■ **TASK DIRECTIONS**:
All entries below are to be set down again, identical to the source.

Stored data

====================

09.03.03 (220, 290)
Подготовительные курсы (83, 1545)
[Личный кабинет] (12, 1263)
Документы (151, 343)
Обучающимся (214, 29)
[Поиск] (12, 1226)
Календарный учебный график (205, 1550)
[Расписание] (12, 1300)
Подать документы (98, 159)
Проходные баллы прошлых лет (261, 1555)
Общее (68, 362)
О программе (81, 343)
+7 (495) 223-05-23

====================

■ **FINAL ANSWER**:
09.03.03 (220, 290)
Подготовительные курсы (83, 1545)
[Личный кабинет] (12, 1263)
Документы (151, 343)
Обучающимся (214, 29)
[Поиск] (12, 1226)
Календарный учебный график (205, 1550)
[Расписание] (12, 1300)
Подать документы (98, 159)
Проходные баллы прошлых лет (261, 1555)
Общее (68, 362)
О программе (81, 343)
+7 (495) 223-05-23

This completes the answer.